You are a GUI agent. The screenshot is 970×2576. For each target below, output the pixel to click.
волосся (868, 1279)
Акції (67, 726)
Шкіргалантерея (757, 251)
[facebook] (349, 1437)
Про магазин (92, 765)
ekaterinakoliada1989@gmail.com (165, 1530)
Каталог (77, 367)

ACTION ITEM:
Nothing in the records may be altered; restate them word for word.

EXERCISE SOLUTION:
You are a GUI agent. The screenshot is 970×2576. For each target below, output the pixel to click.
волосся (868, 1279)
Акції (67, 726)
Шкіргалантерея (757, 251)
[facebook] (349, 1437)
Про магазин (92, 765)
ekaterinakoliada1989@gmail.com (165, 1530)
Каталог (77, 367)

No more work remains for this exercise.